*** Data extract Section Begins ***
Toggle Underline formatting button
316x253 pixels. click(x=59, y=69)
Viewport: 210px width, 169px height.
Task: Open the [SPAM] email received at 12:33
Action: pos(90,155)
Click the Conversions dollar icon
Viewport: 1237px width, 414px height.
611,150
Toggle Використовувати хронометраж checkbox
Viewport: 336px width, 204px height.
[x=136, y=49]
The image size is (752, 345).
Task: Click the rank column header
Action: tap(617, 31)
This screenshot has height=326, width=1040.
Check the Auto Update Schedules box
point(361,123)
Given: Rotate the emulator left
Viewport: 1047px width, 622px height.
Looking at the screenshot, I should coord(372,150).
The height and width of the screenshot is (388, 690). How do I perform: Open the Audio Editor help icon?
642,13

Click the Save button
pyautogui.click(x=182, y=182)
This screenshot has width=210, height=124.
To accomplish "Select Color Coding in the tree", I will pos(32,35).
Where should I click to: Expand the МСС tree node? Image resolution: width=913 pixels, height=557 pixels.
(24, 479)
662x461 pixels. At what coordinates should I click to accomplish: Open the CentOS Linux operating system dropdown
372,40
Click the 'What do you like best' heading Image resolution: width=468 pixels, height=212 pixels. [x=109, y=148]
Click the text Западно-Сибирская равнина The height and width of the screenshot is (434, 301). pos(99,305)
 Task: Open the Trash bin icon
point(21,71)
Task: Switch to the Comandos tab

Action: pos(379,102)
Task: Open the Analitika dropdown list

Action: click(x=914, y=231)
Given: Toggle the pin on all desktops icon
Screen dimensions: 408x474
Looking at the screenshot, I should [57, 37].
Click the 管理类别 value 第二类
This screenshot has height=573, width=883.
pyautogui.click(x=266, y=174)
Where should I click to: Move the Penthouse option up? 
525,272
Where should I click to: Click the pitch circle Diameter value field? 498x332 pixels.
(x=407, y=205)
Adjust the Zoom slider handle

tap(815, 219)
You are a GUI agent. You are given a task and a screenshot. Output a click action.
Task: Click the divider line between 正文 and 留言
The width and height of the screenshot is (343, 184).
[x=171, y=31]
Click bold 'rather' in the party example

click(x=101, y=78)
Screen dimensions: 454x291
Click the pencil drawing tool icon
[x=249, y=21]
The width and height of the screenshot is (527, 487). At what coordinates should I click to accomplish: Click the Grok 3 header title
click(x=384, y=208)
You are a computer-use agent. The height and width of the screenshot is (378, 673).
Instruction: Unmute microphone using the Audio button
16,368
*** Data extract Section Ends ***
Task statement: Would you copy each line of the records that contains "agent"?

Exercise solution:
You are a GUI agent. You are given a task and a screenshot. Output a click action.
You are a computer-use agent. The height and width of the screenshot is (378, 673).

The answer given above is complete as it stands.